Vu de Moscou, cet acharnement relève davantage du symbole. Depuis la prise de la quasi-totalité de l’oblast de Louhansk à l’été dernier, après les chutes de Severodonestk et Lyssytchansk, l’armée russe n’a plus enregistré de succès probants. Si l’on considère, tout du moins, que dominer des villes rasées représente une victoire. Au contraire, elle a enregistré des revers d’ampleur au cours de la seconde moitié de l’année. Dans le nord-est, la reconquête ukrainienne de territoires dans l’oblast de Kharkiv, en septembre, a précédé le retranchement des Russes sur la rive gauche du Dniepr, au sud, dans l’oblast de Kherson, en novembre.
Le Kremlin, soucieux d’exhiber un trophée pour nourrir sa propagande de "l’opération militaire spéciale", a coûte que coûte besoin d’un succès. Les dirigeants, Vladimir Poutine en tête, espéraient sans doute accrocher Bakhmout à leur tableau de chasse le 24 février, un an jour pour jour après le début de l’invasion.
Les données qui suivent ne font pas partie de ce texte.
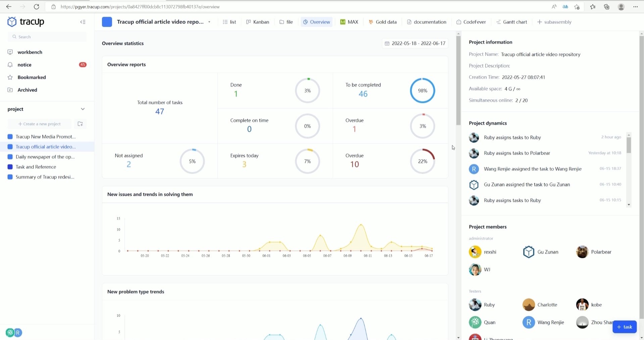The width and height of the screenshot is (644, 340).
Task: Click Create a new project
Action: click(x=40, y=124)
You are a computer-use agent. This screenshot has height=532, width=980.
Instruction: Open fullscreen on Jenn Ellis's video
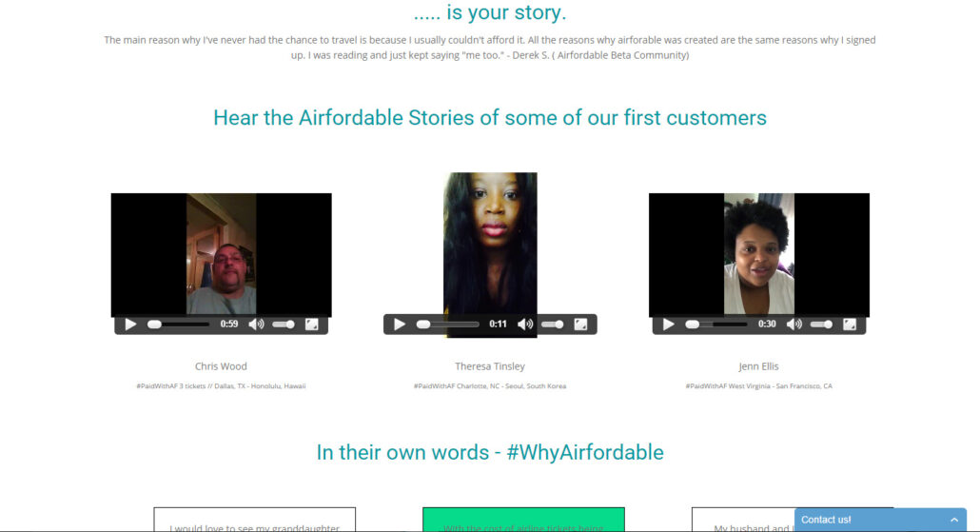click(850, 325)
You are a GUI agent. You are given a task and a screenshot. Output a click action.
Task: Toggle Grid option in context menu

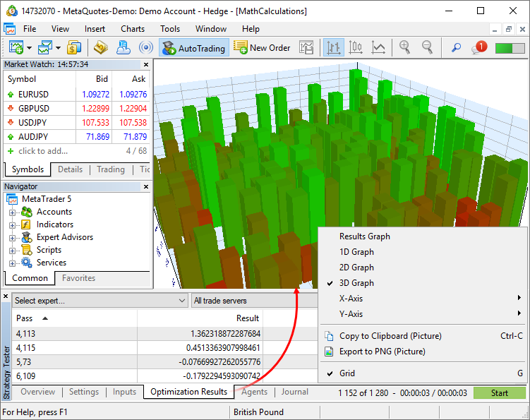[347, 373]
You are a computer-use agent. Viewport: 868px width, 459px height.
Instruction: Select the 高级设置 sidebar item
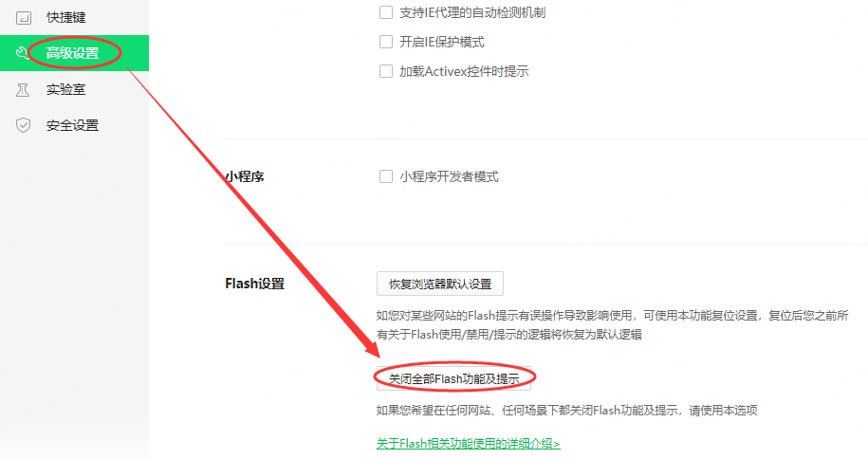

Face à la ténacité ukrainienne, le 9 mai, date de l’annuelle parade militaire commémorant la victoire lors de la Grande Guerre patriotique, leur paraissait une échéance plus envisageable.
Depuis plusieurs mois, les troupes de Moscou n’engrangent que des grignotages de terrain mineurs d’un point de vue stratégique. Sans doute, avancent les experts, qu’elles ont atteint le plafond de leurs capacités offensives, pour l’instant.
A tel point qu’à Bakhmout, les Ukrainiens semblent y avoir repris l’initiative. Samedi 13 mai, le commandant des troupes terrestres ukrainiennes, Oleksandr Syrsky, a fait état d’avancées sur des flancs de la ville. "L'opération défensive en direction de Bakhmout se poursuit. Nos soldats avancent dans certaines zones du front, et l'ennemi perd de l'équipement et des troupes." La veille, l'Ukraine y déclarait une progression de deux kilomètres. Moscou nie et affirme que "des unités d'assaut ont libéré un quartier dans la partie nord-ouest de la ville d'Artiomovsk."
En outre, Bakhmout est devenue le terrain d’une passe d’armes entre les belligérants russes. Depuis des semaines, Evgueni Prigojine, sans que l’on sache s’il s’agit d’une opération de communication, affiche ouvertement et trivialement ses dissensions avec l’état-major russe, et notamment avec le ministre de la Défense, Sergueï Shoïgu. Il se plaint de ne pas réceptionner suffisamment de munitions. Vendredi 12 mai, il a même accusé les troupes régulières russes de "fuir" leurs positions dans la ville.